The discoid shape of the resting blood platelet is maintained by its marginal microtubule band. Structural studies have concluded that this band is composed of a single microtubule coiled 8-12 times around the cell periphery. To understand the dynamics of the microtubule coil, we took advantage of EB1 and EB3, proteins that highlight the ends of growing microtubules. Immunofluorescence microscopy with anti-EB1 revealed clear staining of numerous (8.7 +/− 2.0, range 4–12) comet-like dashes in the microtubule coil, suggesting the presence of several microtubule plus ends. Consistent with this observation, rhodamine-tubulin added to permeabilized platelets incorporates at multiple (7.9 +/−1.9) points throughout the microtubule coil. To visualize microtubule dynamics in platelets, we retrovirally directed megakaryocytes to express the microtubule plus-end marker EB3-GFP and isolated platelets released in these cultures. Fluorescence time-lapse microscopy of EB3-GFP-expressing resting platelets revealed multiple microtubule plus ends that grew in both clockwise and counterclockwise directions.
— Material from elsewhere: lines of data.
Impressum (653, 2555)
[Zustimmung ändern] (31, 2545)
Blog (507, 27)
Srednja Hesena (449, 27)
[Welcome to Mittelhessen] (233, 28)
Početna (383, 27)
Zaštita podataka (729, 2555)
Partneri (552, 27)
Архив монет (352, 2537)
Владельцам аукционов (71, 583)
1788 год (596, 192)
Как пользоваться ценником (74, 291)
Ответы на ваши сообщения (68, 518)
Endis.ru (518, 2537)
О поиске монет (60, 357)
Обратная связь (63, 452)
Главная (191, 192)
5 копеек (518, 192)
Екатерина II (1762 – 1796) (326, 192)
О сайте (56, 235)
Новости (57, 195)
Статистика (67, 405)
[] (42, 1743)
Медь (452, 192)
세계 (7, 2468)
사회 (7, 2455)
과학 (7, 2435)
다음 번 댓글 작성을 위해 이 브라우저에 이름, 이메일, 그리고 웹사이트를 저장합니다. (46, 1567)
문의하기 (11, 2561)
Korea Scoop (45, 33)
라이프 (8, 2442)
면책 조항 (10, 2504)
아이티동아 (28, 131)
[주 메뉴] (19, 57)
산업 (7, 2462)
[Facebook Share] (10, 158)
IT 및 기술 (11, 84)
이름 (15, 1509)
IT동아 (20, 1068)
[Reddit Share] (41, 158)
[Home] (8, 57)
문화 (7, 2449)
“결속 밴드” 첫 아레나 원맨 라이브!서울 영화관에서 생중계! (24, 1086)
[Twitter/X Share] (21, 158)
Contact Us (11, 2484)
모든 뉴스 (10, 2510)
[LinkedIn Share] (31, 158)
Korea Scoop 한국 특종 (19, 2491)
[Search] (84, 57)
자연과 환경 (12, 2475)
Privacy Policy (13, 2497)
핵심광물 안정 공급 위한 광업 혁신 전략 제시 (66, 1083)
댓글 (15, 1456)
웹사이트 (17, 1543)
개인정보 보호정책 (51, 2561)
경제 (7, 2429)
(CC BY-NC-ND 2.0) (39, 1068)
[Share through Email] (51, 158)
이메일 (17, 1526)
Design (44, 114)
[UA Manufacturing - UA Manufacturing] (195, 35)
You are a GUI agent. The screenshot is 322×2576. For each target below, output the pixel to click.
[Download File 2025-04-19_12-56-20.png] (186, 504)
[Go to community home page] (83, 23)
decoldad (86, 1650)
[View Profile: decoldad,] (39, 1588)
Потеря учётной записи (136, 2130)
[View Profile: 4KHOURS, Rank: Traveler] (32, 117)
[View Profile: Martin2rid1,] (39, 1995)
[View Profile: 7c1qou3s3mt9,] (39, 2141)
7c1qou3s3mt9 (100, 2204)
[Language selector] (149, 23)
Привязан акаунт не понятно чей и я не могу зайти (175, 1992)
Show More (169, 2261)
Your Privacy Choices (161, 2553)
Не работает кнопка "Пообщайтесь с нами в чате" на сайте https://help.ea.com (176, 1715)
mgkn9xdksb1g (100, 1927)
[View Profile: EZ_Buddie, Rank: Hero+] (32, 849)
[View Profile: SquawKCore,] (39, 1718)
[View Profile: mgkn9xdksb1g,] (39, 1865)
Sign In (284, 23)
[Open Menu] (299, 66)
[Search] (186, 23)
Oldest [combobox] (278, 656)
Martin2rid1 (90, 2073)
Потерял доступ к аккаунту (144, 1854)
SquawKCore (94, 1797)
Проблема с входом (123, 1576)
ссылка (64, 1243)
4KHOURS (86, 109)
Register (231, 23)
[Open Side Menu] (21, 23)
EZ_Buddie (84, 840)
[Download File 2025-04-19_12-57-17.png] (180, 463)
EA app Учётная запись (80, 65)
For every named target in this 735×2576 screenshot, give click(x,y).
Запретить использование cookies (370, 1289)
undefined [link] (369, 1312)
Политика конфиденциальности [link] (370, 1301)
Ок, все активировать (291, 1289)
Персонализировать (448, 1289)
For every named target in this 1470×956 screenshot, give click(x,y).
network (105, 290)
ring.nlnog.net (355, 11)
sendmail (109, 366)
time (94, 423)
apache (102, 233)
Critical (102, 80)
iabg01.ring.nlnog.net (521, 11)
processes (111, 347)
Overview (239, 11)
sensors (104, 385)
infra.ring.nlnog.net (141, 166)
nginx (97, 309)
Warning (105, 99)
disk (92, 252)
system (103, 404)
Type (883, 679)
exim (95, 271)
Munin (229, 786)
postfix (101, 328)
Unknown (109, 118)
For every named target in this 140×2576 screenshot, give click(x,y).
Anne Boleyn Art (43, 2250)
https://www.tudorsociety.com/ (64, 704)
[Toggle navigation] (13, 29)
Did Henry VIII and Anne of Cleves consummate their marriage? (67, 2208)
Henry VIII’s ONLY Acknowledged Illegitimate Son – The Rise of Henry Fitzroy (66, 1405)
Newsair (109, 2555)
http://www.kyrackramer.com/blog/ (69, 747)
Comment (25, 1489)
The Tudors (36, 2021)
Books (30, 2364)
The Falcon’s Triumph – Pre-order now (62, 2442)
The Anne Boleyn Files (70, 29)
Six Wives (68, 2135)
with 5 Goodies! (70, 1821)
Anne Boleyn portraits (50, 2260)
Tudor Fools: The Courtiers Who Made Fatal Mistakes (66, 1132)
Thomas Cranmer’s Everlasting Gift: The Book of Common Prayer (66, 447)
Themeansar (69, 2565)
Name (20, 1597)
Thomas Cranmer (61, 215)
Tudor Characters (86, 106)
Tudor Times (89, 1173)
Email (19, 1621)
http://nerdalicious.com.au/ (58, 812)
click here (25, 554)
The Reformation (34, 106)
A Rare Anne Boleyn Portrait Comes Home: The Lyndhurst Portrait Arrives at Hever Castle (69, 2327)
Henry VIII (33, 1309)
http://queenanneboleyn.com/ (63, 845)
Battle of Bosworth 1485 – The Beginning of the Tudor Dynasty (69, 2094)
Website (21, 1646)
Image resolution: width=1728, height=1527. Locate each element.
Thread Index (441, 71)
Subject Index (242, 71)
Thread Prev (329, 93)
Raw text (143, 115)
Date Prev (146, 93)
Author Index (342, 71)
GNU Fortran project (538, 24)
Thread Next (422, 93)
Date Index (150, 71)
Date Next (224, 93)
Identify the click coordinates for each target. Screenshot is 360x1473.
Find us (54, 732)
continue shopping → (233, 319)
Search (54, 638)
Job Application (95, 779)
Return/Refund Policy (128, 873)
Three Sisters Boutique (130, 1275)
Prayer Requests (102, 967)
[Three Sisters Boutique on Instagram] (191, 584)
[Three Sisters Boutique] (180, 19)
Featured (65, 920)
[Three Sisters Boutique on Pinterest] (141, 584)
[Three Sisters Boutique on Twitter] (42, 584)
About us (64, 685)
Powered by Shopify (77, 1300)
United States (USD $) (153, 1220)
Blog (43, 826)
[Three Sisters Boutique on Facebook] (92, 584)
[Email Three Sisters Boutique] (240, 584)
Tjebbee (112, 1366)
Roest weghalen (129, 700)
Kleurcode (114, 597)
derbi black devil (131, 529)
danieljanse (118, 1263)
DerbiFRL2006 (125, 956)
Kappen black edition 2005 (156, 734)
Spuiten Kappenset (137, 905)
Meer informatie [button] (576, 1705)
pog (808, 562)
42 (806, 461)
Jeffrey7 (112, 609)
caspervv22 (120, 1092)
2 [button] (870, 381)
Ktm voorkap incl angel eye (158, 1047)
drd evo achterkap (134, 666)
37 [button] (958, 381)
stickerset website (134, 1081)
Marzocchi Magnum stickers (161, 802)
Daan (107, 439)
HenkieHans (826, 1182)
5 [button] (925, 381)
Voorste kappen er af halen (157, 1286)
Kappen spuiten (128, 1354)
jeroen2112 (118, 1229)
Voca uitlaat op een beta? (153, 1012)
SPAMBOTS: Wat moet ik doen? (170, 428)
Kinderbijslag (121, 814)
Antibodies that recognize tyrosinated tubulin, which preferentially label newly assembled microtubules and not stable microtubules, stain the microtubule coil. These results indicate that resting platelets contain a bipolar array of microtubules that undergoes continuous assembly. When EB3-GFP-expressing platelets are activated with thrombin, the number of polymerizing microtubules increases dramatically and the microtubules grow into filopodia. Collectively, these results suggest that the marginal band of the resting blood platelet is highly dynamic, bipolar, and contains multiple microtubule plus ends. These ends are amplified in platelet activation and point towards the active edges of the cells and the tips of filopodia.